• [About this exercise]: Using the listing below, copy exactly the lines from the one containing "The height and width of the screenshot is (1081, 1147)." to the one containing "Open Accounts icon", both lines included, and no others.

• [Source information]:
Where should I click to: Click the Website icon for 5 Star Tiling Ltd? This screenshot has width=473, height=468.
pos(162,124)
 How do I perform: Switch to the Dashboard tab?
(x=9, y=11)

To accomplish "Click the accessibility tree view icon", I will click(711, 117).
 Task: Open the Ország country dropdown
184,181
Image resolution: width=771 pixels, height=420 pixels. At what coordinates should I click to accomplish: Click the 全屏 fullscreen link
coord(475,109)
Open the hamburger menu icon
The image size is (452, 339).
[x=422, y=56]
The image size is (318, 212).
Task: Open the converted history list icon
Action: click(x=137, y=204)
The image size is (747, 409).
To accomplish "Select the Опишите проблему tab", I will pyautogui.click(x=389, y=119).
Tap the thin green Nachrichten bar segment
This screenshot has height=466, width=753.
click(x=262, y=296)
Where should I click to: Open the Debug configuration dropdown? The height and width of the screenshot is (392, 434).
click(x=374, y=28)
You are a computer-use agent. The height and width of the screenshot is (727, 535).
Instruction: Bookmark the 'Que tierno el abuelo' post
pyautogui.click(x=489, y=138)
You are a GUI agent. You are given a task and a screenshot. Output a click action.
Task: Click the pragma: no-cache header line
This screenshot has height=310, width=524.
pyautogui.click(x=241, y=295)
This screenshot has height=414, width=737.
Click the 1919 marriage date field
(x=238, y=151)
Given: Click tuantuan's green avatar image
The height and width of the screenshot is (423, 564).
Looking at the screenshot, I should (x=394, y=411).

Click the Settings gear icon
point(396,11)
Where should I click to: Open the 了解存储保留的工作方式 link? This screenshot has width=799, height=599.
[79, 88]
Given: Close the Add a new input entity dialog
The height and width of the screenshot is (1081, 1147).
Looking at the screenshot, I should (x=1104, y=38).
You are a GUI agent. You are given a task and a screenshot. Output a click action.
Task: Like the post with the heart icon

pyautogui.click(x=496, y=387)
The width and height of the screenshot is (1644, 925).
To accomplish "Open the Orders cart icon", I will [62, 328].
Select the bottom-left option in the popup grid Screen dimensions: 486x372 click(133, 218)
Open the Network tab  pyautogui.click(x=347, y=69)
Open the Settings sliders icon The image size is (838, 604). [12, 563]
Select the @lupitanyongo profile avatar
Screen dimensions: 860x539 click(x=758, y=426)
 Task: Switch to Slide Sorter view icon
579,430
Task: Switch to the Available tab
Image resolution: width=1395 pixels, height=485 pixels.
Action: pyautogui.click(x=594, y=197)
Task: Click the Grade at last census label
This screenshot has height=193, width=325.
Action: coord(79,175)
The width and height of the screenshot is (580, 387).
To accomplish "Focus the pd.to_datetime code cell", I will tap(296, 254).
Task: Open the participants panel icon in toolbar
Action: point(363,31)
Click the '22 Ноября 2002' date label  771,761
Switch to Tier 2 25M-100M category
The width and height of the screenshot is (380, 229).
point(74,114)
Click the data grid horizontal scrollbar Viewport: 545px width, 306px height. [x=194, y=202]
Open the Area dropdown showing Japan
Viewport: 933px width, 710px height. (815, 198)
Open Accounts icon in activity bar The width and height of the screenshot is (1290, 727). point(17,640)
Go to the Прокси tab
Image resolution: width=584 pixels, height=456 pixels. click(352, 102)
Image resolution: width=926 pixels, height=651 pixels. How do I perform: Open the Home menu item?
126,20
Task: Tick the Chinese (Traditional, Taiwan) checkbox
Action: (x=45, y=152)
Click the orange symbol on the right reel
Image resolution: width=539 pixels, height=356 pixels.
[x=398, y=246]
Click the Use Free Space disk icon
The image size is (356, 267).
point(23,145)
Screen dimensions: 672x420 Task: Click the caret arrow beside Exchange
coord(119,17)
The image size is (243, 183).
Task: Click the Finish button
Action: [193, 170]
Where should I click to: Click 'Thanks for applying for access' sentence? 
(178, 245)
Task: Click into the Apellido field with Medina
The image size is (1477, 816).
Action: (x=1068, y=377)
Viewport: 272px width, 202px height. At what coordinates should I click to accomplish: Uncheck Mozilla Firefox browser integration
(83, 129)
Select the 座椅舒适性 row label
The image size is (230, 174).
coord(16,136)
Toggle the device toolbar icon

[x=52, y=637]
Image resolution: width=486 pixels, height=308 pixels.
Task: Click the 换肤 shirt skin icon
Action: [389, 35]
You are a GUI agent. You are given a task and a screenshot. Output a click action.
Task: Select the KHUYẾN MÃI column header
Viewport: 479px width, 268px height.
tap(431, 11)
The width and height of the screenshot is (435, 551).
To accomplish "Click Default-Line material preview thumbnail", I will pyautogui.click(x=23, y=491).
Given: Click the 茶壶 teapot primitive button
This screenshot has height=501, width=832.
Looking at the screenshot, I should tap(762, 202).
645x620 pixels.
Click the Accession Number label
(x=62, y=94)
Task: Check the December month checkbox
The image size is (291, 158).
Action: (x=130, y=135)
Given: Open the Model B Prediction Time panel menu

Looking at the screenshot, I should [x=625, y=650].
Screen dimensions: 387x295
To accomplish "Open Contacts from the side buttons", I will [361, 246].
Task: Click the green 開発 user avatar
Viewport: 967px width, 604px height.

• [Solution to the problem]:
The height and width of the screenshot is (1081, 1147).
Looking at the screenshot, I should (x=1104, y=38).
You are a GUI agent. You are given a task and a screenshot. Output a click action.
Task: Like the post with the heart icon

pyautogui.click(x=496, y=387)
The width and height of the screenshot is (1644, 925).
To accomplish "Open the Orders cart icon", I will [62, 328].
Select the bottom-left option in the popup grid Screen dimensions: 486x372 click(133, 218)
Open the Network tab  pyautogui.click(x=347, y=69)
Open the Settings sliders icon The image size is (838, 604). [12, 563]
Select the @lupitanyongo profile avatar
Screen dimensions: 860x539 click(x=758, y=426)
 Task: Switch to Slide Sorter view icon
579,430
Task: Switch to the Available tab
Image resolution: width=1395 pixels, height=485 pixels.
Action: pyautogui.click(x=594, y=197)
Task: Click the Grade at last census label
This screenshot has height=193, width=325.
Action: coord(79,175)
The width and height of the screenshot is (580, 387).
To accomplish "Focus the pd.to_datetime code cell", I will tap(296, 254).
Task: Open the participants panel icon in toolbar
Action: point(363,31)
Click the '22 Ноября 2002' date label  771,761
Switch to Tier 2 25M-100M category
The width and height of the screenshot is (380, 229).
point(74,114)
Click the data grid horizontal scrollbar Viewport: 545px width, 306px height. [x=194, y=202]
Open the Area dropdown showing Japan
Viewport: 933px width, 710px height. (815, 198)
Open Accounts icon in activity bar The width and height of the screenshot is (1290, 727). point(17,640)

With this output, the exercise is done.